Con il referendum, quindi, si cambierebbe tutto?
«Non si cambia tutto, ma dobbiamo tendere al miglioramento. Poiché il Parlamento non lo può fare, per tutta una serie di ragioni, c’è bisogno di questa spinta possente, che mi auguro, venga dai cittadini».
Lei ha fatto riferimento al “Sistema” di Palamara. Oggi l’avvocatura dello Stato chiede agli autori del libro un risarcimento per danno di immagine allo Stato. Che idea si è fatto?
«La richiesta mi sembra un po' lunare. Al contrario, invece, ritengo che sia necessario istituire una commissione d’inchiesta, pur essendo un auspicio, perché ritengo questo Parlamento non lo farà mai. Qualsiasi Parlamento, nel momento in cui esiste una denuncia di tale tipo, avrebbe dovuto essere interessato a conoscere la verità dei fatti non per vendicarsi, ma per accertarsi, capire e correggere. La democrazia significa separazione dei poteri secondo la tradizionale ripartizione di Montesquieu. Il potere legislativo spetta al Parlamento, quello esecutivo al governo e infine quello giudiziario alla magistratura. Per quanto oggi possa apparire tutto ciò qualcosa di datato, non c’è un’alternativa, in termini di organizzazione democratica, delle istituzioni.
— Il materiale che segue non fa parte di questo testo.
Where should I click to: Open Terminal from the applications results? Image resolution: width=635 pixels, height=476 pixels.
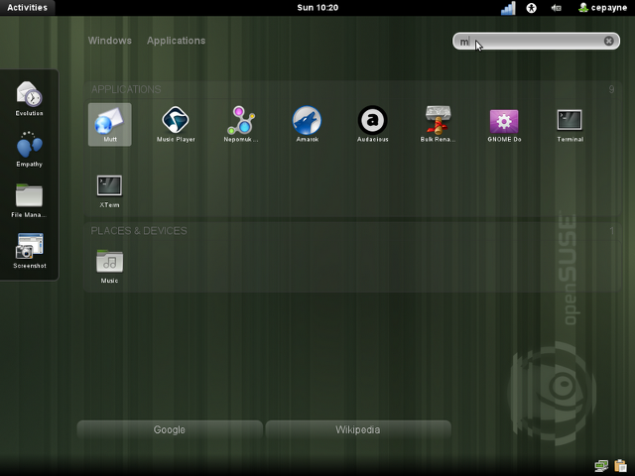pos(570,123)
Se si vede, pertanto, che uno di questi poteri esorbita, intaccando la sfera di competenza degli altri si crea un’anomalia. Il sistema italiano è già squilibrato dal fatto che, nel 1993, un Parlamento intimidito abolì l’immunità parlamentare, fatto solo italiano perché sistemi a tutela della funzione parlamentare esistono ovunque. Noi, invece, li abbiamo abrogati. C’è bisogno, pertanto, anche qui di rimettere in equilibrio i poteri, altrimenti non avremo mai una democrazia funzionante».
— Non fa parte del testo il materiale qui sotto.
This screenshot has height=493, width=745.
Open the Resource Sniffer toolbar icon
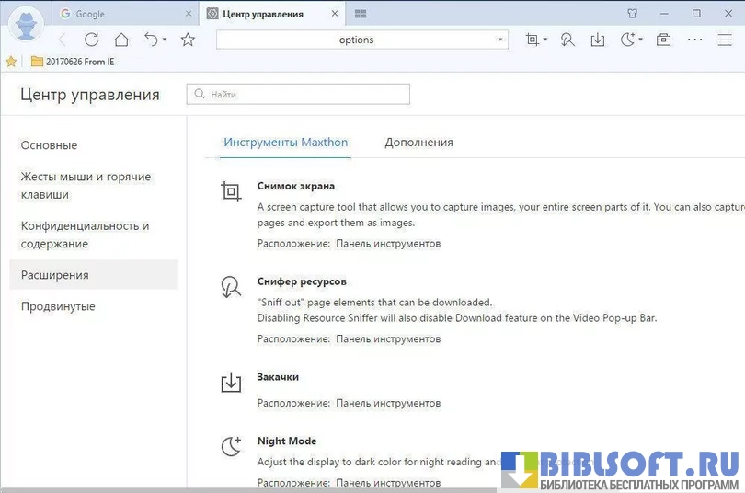tap(567, 40)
Negli ultimi giorni, infatti, sentiamo tante storie di politici, da destra e sinistra, assolti ma allo stesso tempo costretti a pagare le cicatrici di accuse che poi si sono rivelate infondate…
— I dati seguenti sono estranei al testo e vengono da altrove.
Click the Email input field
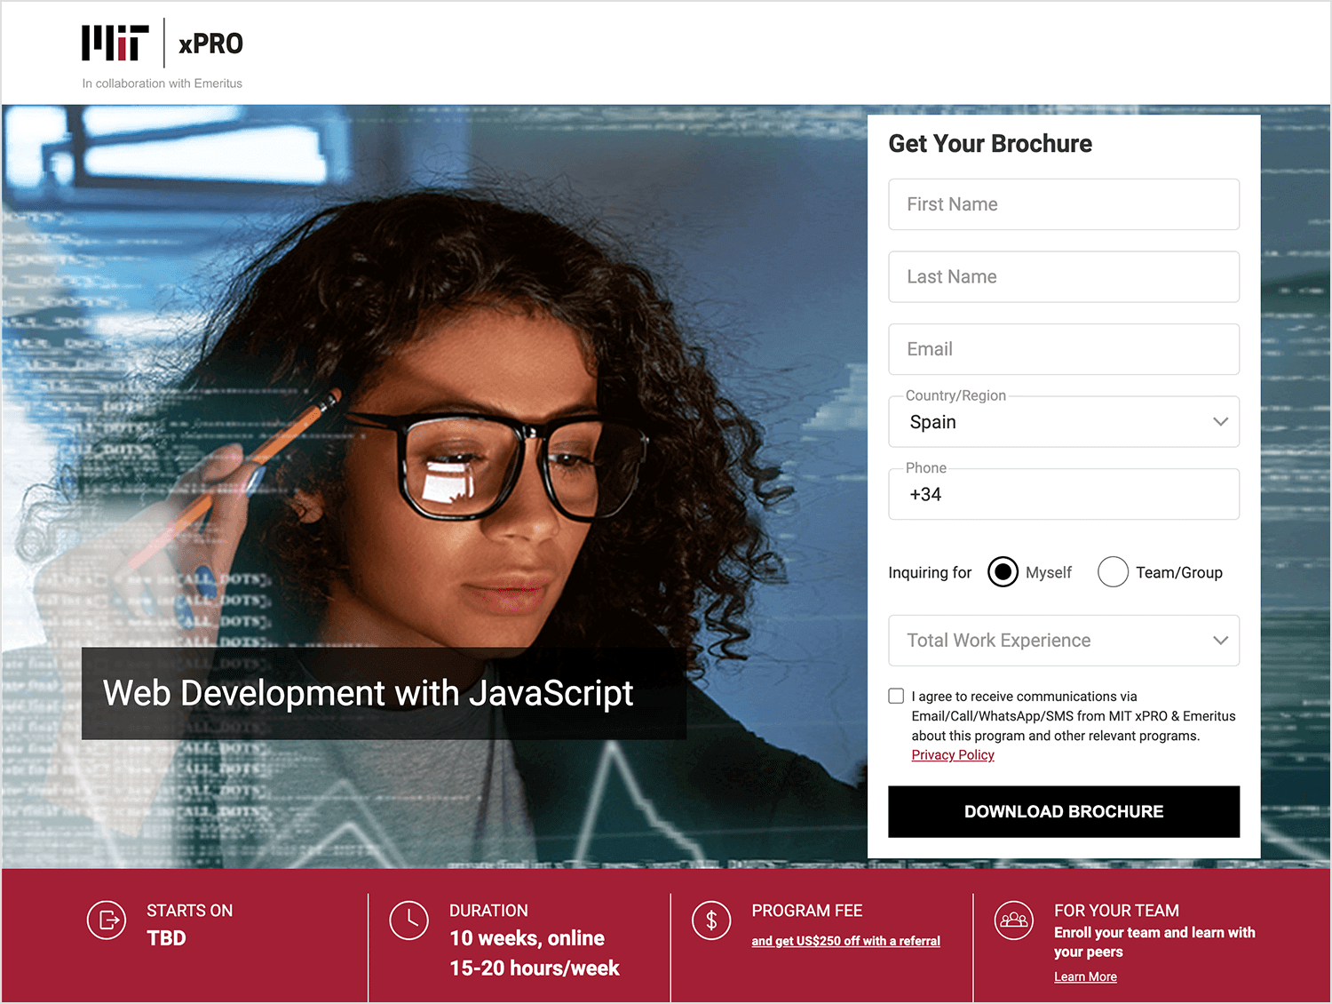 click(x=1064, y=349)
«Anche Landolfi ne è stato vittima. So, quindi, di cosa sta parlando. Abbiamo delle anomalie. Avendo un unico ordine nel quale confluiscono sia Pm che giudicanti, essendo i primi molto più numerosi dei secondi sono quelli che determinano le carriere di chi giudica. L’accusa, pertanto, ha un peso enorme sul giudice che emette il giudizio. I giudizi, infatti, che fanno fare carriera sono quelli supportati dal grande clamore mediatico e quindi a carico dei politici. Lì si determinano le carriere. Tutto si tiene in qualche modo. Ecco perché Woodcock parlava di liberare la funzione giudicante dall’ipoteca dell’accusa. Rispondendo a chi diceva separiamo le carriere, ovvero che il Pm fosse risucchiato dalla cosiddetta funzione investigativa di poliziotto, egli rispondeva si è vero, ma è ancora più pericoloso, come stanno le cose oggi, con il giudice che viene risucchiato dalla forza, dal potere dell’accusa. Dobbiamo recuperare, invece, la cultura giudicante, quella che adesso sta scomparendo».